May 7, 2021

Title

Traffic flow smoothing at scale

Time

1:40pm - 3:00pm

Location

Remote instruction

Abstract

The majority of the best-selling cars in the US are now available with SAE level-one automated driving features such as adaptive cruise control. As the penetration rate of these vehicles grows on the roadways, it is now possible to consider controlling the bulk human-piloted traffic flow by carefully designing these driver-assist features. This talk will discuss modeling, simulation, and field demonstration advancements that are needed to control automated vehicles to stabilize traffic flow at scale. Prior work on a closed course established that automated vehicles can eliminate human-generated phantom traffic jams that seemingly occur without cause, reducing fuel consumption by up to 40%. The talk will highlight the research challenges and progress towards demonstrating traffic flow smoothing with a fleet of connected and automated vehicles on the I-24 Smart Corridor in Tennessee, as part of the CIRCLES Consortium.

Biographical Sketch

Dan Work is an associate professor in the Department of Civil and Environmental Engineering, the Department of Electrical Engineering and Computer Science, and the Institute for Software Integrated Systems at Vanderbilt University.
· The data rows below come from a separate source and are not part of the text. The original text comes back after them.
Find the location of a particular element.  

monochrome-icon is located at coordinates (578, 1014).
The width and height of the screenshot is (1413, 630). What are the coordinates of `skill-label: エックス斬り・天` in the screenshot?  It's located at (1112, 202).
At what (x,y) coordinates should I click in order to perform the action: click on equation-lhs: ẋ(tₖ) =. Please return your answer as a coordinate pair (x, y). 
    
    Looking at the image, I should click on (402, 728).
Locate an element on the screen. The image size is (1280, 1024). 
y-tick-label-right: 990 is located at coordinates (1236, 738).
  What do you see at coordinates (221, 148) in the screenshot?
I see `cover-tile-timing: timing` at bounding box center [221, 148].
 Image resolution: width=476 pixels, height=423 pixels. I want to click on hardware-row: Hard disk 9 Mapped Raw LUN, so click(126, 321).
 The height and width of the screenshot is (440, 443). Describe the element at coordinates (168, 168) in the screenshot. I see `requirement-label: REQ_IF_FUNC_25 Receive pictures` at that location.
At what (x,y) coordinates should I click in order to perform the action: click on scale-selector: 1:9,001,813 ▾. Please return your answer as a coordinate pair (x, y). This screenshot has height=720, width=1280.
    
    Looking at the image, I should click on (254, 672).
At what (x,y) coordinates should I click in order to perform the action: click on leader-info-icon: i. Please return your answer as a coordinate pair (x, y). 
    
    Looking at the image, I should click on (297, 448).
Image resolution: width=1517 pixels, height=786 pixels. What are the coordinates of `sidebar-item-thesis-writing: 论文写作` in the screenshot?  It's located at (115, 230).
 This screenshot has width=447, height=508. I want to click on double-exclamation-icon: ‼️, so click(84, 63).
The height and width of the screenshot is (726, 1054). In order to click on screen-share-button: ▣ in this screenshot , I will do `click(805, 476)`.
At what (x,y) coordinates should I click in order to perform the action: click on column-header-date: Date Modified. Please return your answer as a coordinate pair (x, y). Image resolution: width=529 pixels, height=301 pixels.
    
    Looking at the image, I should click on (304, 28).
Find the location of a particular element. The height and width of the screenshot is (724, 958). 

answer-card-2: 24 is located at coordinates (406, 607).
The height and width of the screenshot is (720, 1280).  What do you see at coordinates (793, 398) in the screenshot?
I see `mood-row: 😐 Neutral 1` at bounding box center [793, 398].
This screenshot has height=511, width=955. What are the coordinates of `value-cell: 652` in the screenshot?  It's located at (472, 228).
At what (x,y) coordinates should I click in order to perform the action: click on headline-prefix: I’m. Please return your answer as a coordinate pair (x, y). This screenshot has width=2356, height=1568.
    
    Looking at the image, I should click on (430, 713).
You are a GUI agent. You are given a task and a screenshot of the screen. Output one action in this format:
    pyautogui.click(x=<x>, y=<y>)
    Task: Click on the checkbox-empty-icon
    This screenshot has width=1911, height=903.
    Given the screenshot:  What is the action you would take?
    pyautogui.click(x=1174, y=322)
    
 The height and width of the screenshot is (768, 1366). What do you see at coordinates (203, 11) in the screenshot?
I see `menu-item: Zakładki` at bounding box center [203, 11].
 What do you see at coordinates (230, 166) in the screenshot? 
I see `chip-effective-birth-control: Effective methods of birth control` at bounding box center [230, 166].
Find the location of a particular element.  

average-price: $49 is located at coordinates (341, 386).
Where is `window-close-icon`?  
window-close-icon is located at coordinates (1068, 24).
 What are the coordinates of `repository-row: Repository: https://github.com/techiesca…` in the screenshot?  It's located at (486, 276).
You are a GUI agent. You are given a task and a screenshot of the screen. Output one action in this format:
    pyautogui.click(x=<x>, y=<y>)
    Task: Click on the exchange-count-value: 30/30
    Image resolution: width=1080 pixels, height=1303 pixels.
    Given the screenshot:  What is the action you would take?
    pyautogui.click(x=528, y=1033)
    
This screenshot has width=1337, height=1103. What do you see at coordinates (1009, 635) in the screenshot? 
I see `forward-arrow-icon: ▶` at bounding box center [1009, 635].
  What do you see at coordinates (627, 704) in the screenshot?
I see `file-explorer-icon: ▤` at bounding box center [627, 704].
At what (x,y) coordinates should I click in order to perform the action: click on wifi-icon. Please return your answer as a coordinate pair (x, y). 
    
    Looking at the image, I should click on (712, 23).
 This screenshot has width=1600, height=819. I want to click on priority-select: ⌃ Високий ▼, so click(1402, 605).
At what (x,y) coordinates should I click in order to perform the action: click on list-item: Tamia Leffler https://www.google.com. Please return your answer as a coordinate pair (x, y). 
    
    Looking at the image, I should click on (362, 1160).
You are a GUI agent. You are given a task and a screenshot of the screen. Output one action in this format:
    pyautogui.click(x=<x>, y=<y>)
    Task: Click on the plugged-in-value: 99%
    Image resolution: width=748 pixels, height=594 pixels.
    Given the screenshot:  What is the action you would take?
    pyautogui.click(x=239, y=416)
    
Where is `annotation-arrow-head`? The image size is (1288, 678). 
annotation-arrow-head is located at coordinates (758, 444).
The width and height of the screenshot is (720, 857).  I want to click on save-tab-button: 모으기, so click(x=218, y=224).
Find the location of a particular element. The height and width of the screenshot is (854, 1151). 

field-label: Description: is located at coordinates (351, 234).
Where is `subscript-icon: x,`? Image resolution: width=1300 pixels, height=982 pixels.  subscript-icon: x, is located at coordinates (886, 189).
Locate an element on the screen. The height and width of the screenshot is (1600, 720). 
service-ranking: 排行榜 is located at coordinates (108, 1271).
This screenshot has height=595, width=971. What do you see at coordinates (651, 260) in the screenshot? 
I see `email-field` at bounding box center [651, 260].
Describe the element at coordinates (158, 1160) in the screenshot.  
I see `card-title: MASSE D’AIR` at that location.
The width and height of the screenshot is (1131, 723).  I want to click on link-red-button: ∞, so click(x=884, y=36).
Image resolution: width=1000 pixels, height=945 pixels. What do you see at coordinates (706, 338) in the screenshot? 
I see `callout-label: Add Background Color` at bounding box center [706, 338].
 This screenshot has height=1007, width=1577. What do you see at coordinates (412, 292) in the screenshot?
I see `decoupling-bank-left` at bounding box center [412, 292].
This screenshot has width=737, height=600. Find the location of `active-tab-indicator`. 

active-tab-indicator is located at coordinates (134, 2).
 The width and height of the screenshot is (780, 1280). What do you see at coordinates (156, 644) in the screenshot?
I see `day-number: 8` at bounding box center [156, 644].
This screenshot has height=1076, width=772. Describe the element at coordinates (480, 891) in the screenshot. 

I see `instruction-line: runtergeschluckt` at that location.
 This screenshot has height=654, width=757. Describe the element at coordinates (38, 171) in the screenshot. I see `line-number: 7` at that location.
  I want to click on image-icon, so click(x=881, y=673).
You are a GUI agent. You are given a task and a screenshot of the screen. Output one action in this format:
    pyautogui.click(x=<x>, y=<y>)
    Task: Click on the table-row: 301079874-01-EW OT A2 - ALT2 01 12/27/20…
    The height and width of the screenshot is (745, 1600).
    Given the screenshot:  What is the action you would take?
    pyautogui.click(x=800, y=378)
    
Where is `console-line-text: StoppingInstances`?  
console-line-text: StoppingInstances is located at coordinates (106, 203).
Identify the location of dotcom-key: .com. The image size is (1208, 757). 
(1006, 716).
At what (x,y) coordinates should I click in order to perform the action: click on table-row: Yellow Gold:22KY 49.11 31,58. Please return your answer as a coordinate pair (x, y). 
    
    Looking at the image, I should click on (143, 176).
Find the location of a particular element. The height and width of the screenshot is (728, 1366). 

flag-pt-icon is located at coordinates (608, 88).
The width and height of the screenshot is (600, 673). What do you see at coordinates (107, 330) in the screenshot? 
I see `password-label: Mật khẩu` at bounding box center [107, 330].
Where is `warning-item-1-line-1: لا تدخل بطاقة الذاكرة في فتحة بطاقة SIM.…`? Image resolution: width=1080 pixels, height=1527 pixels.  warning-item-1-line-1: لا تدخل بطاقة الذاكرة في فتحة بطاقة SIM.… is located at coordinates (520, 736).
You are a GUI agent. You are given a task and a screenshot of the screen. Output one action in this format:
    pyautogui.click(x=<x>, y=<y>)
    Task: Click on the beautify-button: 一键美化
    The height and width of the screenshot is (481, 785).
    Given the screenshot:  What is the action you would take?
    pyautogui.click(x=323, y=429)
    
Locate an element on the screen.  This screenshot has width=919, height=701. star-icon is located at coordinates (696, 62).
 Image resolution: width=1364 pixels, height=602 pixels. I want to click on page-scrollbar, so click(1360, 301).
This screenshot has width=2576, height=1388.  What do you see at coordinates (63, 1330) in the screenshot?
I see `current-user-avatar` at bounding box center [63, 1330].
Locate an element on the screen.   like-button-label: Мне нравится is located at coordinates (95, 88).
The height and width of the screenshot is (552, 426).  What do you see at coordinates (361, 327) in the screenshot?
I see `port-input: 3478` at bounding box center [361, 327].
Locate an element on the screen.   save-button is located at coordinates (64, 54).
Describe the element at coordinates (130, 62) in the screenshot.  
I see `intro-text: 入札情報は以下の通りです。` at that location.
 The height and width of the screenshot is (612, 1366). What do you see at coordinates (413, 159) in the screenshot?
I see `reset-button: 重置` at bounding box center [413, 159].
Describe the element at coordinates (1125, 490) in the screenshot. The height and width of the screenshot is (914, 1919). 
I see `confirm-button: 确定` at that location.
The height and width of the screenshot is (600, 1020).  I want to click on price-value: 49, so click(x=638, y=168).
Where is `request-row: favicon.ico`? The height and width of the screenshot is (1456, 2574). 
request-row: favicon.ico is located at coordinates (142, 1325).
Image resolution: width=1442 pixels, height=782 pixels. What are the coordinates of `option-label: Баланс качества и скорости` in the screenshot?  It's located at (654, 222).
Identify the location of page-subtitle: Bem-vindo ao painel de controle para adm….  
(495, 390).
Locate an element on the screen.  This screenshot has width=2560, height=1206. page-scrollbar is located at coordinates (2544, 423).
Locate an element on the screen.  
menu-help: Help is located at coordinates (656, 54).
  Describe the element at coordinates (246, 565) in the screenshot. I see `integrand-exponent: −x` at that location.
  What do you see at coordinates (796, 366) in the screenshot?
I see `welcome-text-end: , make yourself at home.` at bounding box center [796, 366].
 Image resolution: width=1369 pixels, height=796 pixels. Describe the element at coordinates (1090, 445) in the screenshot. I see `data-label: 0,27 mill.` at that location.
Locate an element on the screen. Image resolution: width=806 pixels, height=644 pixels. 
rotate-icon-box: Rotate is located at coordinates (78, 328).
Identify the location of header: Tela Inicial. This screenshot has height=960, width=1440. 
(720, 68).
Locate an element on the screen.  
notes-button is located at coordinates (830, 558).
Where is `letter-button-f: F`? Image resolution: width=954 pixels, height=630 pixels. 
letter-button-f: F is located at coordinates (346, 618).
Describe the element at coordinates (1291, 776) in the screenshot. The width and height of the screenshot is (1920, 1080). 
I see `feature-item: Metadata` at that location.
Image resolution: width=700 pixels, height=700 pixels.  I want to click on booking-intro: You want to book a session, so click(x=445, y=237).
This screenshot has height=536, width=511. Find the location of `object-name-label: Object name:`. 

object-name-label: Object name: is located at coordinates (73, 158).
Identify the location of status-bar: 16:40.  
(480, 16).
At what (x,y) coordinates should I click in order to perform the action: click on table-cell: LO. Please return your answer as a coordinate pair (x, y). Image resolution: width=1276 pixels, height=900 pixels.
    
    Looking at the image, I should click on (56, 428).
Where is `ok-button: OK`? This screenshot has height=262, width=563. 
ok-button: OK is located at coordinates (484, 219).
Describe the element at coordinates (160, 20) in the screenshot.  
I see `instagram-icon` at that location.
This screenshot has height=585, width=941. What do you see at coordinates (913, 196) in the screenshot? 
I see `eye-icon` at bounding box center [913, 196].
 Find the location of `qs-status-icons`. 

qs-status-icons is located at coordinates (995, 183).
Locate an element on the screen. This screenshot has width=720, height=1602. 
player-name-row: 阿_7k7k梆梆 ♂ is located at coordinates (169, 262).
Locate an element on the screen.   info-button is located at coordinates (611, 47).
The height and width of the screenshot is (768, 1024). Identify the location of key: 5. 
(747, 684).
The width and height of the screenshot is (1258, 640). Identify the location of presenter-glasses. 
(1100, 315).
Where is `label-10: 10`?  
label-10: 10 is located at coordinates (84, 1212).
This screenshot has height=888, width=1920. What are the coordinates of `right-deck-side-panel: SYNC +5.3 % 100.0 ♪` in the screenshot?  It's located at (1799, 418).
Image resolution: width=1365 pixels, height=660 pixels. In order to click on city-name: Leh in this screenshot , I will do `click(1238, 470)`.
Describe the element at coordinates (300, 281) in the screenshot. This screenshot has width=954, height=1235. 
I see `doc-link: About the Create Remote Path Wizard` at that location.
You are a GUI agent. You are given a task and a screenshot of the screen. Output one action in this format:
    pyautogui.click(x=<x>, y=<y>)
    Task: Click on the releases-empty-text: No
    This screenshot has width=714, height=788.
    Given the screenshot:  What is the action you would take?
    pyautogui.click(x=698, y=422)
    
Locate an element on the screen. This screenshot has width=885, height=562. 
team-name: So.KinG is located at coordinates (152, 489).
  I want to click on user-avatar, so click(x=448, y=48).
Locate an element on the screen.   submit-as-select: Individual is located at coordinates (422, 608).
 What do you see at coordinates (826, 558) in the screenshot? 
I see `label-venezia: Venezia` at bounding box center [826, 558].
He has held research appointments at the University of Illinois at Urbana-Champaign (2010–17), Institute for Pure and Applied Mathematics (2015, 2020), Microsoft Research Redmond (2009), and Nokia Research Center Palo Alto (2007–09). His research on automated vehicles has appeared in numerous media outlets including ABC’s Good Morning America, Reuters, Wired, and MIT Technology Review. Prof. Work was named a 2018 Gilbreth Lecturer by the National Academy of Engineering, and a CAREER Award recipient from the National Science Foundation in 2014.